(Photo by Daniel ROLAND / AFP)

La Mauritius Bankers’ Association (MBA), dans un communiqué, indique avoir “pris note” de l’inclusion de Maurice à la liste des pays à risques élevés par la Commission européenne, ce jeudi 7 mai.

La MBA s’engage à “continuer de travailler de concert avec la Banque de Maurice et d’autres organisations gouvernementales, avec pour objectif de maintenir la position de Maurice comme un centre financier répondant aux plus hautes normes internationales”.

Cette inclusion fait suite au Mutual Evaluation Report de 2018 de l’ESAAMLG sur le cadre juridique et réglementaire mauricien concernant la lutte contre le blanchiment d’argent.

C’est sur la base de ce rapport que Maurice a été incluse sur la ‘list of monitored jurisdictions’ du GAFI-FATF. Cette liste du GAFI-FATF a été reprise, ce jeudi, par la Commission européenne.

La MBA souhaite ainsi faire ressortir que “le rapport de 2018 n’a relevé aucune défaillance AML-CFT dans le secteur bancaire mauricien”. Au contraire, selon la MBA, le rapport souligne que les institutions bancaires adhéraient à “des normes supérieures à celles prescrites par les lois mauriciennes”. Le secteur bancaire Mauricien demeure “sain, bien capitalisé et conforme aux normes internationales”, soutient la MBA.

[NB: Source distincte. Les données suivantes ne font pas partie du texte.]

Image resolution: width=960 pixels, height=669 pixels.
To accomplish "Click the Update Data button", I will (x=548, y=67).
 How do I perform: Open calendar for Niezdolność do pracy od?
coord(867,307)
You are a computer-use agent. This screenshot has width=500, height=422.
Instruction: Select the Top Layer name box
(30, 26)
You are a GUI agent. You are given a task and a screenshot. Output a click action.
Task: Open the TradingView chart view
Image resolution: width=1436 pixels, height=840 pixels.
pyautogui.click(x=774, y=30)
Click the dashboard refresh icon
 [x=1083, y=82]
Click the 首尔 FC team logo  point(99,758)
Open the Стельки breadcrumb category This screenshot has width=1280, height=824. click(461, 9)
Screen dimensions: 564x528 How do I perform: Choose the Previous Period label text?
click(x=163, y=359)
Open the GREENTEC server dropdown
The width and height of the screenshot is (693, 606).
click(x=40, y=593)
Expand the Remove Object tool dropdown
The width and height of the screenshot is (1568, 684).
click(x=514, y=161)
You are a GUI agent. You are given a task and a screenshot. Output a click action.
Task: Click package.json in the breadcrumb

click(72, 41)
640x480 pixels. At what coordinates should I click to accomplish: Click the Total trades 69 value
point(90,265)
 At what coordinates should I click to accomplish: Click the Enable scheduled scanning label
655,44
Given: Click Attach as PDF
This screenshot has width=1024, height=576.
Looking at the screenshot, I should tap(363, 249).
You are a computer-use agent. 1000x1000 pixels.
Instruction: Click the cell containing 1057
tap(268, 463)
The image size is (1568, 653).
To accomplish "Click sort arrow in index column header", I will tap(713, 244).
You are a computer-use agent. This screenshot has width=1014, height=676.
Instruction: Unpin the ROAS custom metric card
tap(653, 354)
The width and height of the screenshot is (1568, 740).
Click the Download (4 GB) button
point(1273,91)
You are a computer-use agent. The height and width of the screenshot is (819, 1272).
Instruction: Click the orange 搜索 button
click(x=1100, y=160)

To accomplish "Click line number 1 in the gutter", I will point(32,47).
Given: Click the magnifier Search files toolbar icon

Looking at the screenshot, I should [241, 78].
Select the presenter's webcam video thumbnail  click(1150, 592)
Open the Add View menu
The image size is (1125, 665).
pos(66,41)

La MBA souhaite aussi attirer l’attention du public sur le fait que, “depuis le rapport 2018, Maurice a apporté de nombreux amendements à son cadre légal et est aujourd’hui en conformité avec 35 des 40 recommandations de l’ESAAMLG. Les autorités mauriciennes coopèrent activement avec le GAFI pour démontrer l’adhérence à ces normes”.